Recently, Peters posted a blog courtesy of Russell which offers a more poetic insight into this electrifying western bonanza. Russell’s awe of Peters’ accomplishments and the excitement they both feel in what promises to be a western masterpiece fused with haunting melodies with stunning desert imagery is evident in his assessment of their collaboration.
Russell said, “The music and Gretchen’s voice was hauntingly simpatico to the desert landscape. The yucca, sagebrush, chimesa and Mexican broom washed past our windows, like a Maynard Dixon painting touched up by Willem DeKooning. All of the singing was underscored by Barry Walsh’s marvelous piano score.”
Northern Lights
The album comes hot on the heels of Peters’ previous release a few ago.
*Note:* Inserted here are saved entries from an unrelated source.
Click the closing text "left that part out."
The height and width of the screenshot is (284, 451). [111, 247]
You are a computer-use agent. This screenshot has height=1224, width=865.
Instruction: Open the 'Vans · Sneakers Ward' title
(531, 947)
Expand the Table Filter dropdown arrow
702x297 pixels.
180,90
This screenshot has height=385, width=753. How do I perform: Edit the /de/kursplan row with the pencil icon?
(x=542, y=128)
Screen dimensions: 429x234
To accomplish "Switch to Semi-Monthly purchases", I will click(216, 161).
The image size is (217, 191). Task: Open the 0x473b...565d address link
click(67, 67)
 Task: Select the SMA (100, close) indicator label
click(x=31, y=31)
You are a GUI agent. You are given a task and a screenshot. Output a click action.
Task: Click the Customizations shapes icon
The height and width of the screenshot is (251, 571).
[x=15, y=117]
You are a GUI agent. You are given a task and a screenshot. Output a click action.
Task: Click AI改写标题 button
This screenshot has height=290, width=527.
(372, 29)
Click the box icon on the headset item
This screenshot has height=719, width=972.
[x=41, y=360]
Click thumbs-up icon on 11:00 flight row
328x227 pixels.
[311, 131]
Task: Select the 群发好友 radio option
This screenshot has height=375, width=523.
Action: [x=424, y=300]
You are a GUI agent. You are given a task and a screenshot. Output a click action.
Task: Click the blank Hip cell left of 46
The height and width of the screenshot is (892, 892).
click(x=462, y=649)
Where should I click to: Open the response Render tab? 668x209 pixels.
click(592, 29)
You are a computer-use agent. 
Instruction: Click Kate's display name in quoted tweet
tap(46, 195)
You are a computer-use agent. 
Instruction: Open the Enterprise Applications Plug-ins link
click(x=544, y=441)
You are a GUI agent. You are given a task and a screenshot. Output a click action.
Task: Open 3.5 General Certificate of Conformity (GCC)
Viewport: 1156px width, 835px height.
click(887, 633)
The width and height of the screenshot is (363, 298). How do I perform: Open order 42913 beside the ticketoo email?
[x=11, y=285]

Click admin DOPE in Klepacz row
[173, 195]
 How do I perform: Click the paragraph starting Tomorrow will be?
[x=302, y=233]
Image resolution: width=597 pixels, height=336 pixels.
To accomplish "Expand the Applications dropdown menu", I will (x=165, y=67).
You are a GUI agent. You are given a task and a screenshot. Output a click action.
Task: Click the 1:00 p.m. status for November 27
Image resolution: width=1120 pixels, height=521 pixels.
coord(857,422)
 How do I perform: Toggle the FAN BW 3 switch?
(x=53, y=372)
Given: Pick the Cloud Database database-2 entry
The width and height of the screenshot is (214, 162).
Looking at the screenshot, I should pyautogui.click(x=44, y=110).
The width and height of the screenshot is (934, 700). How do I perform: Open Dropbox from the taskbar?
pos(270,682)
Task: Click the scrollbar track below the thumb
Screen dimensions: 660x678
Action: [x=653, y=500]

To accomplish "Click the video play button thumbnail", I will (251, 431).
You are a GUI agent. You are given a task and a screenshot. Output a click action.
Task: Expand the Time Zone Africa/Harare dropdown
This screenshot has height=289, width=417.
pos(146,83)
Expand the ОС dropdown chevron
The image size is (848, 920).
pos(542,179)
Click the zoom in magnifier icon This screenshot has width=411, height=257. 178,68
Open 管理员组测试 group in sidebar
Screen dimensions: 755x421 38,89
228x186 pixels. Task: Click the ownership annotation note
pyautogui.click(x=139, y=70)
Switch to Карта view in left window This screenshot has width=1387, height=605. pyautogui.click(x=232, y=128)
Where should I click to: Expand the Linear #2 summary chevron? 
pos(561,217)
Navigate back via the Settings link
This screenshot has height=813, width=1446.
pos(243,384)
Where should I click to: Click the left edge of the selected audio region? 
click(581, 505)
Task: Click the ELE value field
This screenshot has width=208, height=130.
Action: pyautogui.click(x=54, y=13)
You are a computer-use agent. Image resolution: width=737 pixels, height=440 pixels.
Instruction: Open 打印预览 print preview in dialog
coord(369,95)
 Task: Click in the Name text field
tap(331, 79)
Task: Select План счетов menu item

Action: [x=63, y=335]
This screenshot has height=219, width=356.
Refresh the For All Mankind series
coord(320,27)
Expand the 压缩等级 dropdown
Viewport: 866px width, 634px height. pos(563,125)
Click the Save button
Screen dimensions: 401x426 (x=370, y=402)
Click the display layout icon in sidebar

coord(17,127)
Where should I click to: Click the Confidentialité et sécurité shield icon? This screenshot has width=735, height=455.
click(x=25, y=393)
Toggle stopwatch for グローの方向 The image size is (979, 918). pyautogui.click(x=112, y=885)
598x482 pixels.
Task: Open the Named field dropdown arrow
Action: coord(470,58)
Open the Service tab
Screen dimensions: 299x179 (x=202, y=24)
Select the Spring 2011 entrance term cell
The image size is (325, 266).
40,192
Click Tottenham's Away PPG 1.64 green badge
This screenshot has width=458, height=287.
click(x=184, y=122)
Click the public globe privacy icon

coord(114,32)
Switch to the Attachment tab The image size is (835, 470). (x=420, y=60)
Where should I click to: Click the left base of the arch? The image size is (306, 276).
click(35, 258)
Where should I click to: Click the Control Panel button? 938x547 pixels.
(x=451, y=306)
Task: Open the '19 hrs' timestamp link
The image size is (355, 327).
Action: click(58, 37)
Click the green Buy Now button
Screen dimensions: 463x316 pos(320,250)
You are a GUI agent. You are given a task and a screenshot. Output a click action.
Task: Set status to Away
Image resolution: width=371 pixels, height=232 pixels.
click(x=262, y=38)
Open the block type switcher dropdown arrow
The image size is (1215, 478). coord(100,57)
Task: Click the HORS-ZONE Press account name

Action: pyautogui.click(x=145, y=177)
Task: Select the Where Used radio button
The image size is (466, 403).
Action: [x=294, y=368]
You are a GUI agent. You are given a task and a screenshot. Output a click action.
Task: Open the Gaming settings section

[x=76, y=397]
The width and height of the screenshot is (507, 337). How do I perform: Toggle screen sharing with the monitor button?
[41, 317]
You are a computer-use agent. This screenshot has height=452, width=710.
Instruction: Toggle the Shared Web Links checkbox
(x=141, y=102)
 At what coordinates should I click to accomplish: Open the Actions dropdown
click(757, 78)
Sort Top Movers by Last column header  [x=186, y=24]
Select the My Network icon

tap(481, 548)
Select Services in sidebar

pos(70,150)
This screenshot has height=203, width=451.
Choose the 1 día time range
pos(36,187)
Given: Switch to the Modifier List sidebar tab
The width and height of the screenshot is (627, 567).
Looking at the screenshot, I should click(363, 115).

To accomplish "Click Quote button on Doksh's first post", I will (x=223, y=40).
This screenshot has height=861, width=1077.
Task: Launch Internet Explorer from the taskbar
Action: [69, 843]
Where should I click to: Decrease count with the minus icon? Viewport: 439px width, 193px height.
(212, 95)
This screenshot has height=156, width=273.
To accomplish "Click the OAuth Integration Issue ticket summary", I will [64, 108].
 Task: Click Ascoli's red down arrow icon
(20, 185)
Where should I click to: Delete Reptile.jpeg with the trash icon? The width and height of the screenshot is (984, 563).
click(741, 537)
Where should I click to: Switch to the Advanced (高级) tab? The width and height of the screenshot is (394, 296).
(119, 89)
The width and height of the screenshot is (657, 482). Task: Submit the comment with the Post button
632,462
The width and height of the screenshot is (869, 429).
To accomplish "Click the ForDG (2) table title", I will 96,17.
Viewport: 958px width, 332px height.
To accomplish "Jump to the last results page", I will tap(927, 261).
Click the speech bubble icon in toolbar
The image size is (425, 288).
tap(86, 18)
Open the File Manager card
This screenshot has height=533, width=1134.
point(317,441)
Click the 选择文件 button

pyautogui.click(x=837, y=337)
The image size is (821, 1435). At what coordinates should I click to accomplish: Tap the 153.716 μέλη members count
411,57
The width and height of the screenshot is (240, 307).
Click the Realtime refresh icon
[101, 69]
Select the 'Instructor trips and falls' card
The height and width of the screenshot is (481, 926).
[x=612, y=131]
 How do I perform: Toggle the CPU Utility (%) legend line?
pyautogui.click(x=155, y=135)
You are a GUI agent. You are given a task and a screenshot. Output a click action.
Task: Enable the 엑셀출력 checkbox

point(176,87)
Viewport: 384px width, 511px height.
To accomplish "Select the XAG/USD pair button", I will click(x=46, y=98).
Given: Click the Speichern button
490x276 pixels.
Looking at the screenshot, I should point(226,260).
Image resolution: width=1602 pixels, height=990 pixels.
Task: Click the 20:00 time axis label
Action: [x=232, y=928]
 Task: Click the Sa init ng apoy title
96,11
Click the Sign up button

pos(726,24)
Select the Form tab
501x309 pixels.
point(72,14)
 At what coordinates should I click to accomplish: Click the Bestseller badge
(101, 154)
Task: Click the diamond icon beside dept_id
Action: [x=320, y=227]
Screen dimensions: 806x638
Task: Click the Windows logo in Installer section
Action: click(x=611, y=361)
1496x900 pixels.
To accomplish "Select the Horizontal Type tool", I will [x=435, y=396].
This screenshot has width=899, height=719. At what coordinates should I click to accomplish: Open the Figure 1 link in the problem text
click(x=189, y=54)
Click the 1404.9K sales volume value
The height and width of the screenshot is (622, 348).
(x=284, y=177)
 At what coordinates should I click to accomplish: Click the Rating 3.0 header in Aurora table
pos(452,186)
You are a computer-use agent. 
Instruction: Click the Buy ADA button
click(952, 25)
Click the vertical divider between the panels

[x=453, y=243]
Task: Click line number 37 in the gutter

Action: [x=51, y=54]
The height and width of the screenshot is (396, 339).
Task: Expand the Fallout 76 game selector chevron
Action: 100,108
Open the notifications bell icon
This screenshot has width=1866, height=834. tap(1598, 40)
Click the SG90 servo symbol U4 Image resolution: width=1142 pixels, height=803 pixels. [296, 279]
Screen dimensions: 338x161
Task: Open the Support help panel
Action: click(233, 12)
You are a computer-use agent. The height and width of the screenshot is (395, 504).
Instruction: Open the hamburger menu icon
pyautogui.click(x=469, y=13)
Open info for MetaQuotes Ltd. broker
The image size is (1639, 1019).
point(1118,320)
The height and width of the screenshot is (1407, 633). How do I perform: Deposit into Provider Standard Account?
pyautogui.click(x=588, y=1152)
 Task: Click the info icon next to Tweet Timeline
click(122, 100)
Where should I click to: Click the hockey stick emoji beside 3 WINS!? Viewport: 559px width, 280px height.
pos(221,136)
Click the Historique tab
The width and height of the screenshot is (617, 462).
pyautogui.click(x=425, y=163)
Oct. 21, 2008, Peters released her first Christmas album, Northern Lights, a deeply spiritual and uplifting masterpiece, skillfully interweaving updated versions of standard carols with Peters’ own lilting original compositions. Peters has the uncanny ability to make music which is simultaneously timeless in a classic sense, yet refreshingly progressive. Proceeds from sales of the album went to Room In the Inn, an organisation dedicated to finding decent housing for the homeless during the cold winter months. Earlier in the year, Peters participated in several benefits for Planned Parenthood which actively lobbies the US political system for pro-choice legislation, comprehensive sex education, and access to affordable health care.
Peters describes herself as “the product of a liberal upper class family of six whose father (a writer) devoted his life work to exposing social injustices and pissing off defenders of the status quo, and the product of a divorced single mother who fled to the hippie town of Boulder, Colorado to escape life in the buckle of the bible belt.”
Peters nurtured her love and aptitude for music at an early age, at the same time her strong sense of liberalism fueled her passionate and visionary lyrics.
She said, “First I heard Django Rheinhardt and Ella Fitzgerald mixed with the sound of ice rattling in cocktail glasses. Later I heard Bob Dylan and The Beatles mixed with the smell of marijuana wafting down from the third floor of our house. When I woke up from my childhood I found a guitar and tried to make some of these sounds.”
Always a proficient songwriter, Peters believes her writing is not so much an act of self-expression as it is a process of self-discovery.
She said, “I don’t write to express how I feel, I write to find out. I’m usually as surprised as anyone.”
Independence Day
One of Peters’ most famous self-discoveries was her desire and commitment to ending the oppression and abuse of women. Her sensational anthem Independence Day became a huge hit for country singer Martina McBride, although, Peters also recorded her own version for a re-release of her debut album, The Secret Of Life. Many in the audience who hear the song’s powerful refrain are immediately compelled to join in the crusade and stop the violence.
“Let freedom ring, let the white dove sing
Let the whole world know that today is the day of reckoning
Let the weak be strong, let the right be wrong
Roll the stone away, let the guilty pay, it’s Independence Day.”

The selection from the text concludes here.